Studio album by Kid Dynamite
- Released: February 29, 2000
- Recorded: September 1–17, 1999 at Trax East in South River, NJ
- Genres: Hardcore punk; pop punk;
- Length: 24:49
- Label: Jade Tree
- Producer: Steve Evetts

Kid Dynamite chronology
| Kid Dynamite (1998) | Shorter, Faster, Louder (2000) | Cheap Shots, Youth Anthems (2003) |

= Shorter, Faster, Louder =

Shorter, Faster, Louder is the second album by the Philadelphia hardcore punk band Kid Dynamite. Their final album, it was released in 2000 by Jade Tree.

Professional ratings
Review scores
| Source | Rating |
| AllMusic | Star |
| Punknews.org | Star Half star |

==Critical reception==
Exclaim! wrote: "Recalling the early punk of Minor Threat and 7 Seconds, [Kid Dynamite] wail and woah about youth culture on standout tracks like 'Living Daylights,' 'Death and Taxes' and 'There's a Party [sic].'" Nuvo called the album "genre-defining." CMJ New Music Report called it "a punk rock marathon, designed for moshing until the audience drops from exhaustion."

• **DATA EXCERPTS**:
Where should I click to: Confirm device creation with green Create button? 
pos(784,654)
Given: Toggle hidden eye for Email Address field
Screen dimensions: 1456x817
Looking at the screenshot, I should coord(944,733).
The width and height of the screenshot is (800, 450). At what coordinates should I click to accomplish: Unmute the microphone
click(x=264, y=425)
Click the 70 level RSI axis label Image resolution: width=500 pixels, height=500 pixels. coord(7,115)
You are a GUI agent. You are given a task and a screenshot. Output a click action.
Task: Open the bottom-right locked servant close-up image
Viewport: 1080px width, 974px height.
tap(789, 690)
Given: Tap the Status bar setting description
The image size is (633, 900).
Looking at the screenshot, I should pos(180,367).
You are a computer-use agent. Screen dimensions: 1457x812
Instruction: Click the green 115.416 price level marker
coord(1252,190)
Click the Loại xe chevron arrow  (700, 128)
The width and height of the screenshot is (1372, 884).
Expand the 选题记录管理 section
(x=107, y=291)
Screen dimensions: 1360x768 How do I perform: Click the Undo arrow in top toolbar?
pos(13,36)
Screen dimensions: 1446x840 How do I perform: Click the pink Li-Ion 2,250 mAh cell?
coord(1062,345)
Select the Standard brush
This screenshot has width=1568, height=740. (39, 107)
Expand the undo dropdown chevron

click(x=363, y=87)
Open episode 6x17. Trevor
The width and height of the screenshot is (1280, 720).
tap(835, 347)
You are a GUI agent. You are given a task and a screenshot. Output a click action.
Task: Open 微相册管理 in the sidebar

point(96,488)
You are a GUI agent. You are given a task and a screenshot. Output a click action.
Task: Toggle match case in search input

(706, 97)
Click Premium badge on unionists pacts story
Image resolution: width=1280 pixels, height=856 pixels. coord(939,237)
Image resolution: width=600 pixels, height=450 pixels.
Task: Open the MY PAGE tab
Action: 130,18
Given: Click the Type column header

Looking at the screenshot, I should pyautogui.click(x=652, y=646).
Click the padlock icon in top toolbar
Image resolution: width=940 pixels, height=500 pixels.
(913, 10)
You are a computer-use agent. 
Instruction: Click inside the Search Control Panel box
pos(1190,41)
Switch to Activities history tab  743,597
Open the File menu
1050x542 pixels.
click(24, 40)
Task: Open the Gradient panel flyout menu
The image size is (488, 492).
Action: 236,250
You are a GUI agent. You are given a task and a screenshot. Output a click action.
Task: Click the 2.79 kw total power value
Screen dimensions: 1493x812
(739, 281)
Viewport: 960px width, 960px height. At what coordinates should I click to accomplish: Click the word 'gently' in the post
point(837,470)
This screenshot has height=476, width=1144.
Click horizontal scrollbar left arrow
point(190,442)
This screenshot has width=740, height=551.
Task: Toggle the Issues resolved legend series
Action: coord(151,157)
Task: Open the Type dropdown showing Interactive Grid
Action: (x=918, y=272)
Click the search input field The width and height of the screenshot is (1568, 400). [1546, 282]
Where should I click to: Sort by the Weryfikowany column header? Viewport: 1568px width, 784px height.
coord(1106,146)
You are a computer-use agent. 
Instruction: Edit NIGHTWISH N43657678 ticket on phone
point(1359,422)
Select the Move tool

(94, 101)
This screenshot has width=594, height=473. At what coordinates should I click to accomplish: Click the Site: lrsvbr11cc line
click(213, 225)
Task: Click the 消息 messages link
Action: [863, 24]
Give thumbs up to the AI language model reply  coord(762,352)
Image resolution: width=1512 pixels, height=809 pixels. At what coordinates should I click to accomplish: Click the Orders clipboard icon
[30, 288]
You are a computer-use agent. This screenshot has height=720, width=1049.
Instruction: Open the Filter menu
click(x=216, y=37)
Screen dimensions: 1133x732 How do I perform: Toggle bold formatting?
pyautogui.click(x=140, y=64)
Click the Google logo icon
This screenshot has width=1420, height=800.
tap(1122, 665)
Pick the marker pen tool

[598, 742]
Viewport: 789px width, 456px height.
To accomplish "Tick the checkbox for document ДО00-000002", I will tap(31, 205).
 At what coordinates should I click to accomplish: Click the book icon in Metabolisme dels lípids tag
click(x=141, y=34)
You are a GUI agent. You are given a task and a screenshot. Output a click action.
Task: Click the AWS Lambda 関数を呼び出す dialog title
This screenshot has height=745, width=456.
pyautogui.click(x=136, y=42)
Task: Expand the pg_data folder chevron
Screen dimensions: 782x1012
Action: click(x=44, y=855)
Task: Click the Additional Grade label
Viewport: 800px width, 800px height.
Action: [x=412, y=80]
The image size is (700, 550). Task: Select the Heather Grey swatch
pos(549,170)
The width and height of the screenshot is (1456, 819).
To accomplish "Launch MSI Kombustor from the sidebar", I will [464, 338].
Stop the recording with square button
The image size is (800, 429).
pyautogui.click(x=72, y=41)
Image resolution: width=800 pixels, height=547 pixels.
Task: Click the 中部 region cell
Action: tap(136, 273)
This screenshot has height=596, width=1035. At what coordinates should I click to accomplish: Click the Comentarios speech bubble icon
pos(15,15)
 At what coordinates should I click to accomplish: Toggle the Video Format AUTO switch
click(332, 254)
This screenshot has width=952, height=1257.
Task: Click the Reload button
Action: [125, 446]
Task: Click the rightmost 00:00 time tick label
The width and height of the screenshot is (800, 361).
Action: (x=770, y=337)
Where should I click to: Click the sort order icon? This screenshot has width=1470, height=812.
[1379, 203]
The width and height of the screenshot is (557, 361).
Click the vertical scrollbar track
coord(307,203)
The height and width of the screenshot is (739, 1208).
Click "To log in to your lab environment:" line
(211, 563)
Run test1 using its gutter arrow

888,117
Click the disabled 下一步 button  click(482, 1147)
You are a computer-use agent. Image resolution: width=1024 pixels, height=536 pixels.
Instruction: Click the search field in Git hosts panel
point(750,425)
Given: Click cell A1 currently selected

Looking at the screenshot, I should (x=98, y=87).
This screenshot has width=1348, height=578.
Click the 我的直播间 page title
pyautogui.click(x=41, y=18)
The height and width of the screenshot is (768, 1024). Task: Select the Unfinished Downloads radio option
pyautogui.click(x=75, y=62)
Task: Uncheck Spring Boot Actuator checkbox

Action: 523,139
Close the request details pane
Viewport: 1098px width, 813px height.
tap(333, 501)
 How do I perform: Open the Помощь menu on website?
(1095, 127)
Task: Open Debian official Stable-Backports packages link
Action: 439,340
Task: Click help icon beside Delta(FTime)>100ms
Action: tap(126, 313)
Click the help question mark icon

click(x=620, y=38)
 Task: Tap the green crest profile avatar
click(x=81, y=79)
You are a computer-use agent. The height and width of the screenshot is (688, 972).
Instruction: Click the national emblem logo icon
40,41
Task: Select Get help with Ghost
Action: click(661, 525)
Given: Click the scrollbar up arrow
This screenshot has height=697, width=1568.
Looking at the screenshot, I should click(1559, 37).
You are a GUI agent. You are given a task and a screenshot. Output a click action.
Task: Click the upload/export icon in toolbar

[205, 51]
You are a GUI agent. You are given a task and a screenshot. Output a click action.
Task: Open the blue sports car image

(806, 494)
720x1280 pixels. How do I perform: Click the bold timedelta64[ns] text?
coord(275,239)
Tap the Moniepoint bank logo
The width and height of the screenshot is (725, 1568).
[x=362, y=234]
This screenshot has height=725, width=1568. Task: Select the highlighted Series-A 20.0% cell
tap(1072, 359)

• **TASK INSTRUCTIONS**:
1. According to the article on the album Shorter, Faster, Louder, where was the album recorded?
2. Render this sentence from the article on the album Shorter, Faster, Louder in Spanish: "Shorter, Faster, Louder is the second album by the Philadelphia hardcore punk band Kid Dynamite."
3. Carry on the article on the album Shorter, Faster, Louder from the point where it stops.
The data is not needed for the work that comes next.

• **ANSWERS TO THE EXERCISE**:
1. Trax East in South River, NJ.

2. Shorter, Faster, Louder es el segundo álbum de la banda de hardcore punk de Filadelfia Kid Dynamite.

3.
==Track listing==
1. "Pits and Poisoned Apples" - 0:48
2. "Death and Taxes" - 1:52
3. "Cheap Shot Youth Anthem" - 2:10
4. "Cop Out" - 1:30
5. "Handy With the Tongue Sword" - 0:22
6. "Living Daylights" - 1:57
7. "Introduction to the Opposites" - 1:19
8. "Gate 68" - 1:19
9. "Troy's Bucket" - 1:29
10. "Rufus Wants a Hug" - 1:45
11. "Got a Minute?" - 1:00
12. "The Penske File" - 0:23
13. "Rid of the Losers, Bring on the Cruisers" - 1:53
14. "Three's a Party" - 1:03
15. "S.O.S." - 1:42
16. "Two for Flinching" - 0:10
17. "Birthday" - 2:34
18. "Give 'em the Ripped One" - 1:58

== Credits ==
- Jason Shevchuk - vocals
- Dr. Dan Yemin - guitar
- Michael Cotterman - bass
- Dave Wagenschutz - drums
- Dave Hause - backing vocals
- Ernie Parada - additional vocals on "Birthday," backing vocals
- Alison Mennor - additional vocals on "Three's A Party"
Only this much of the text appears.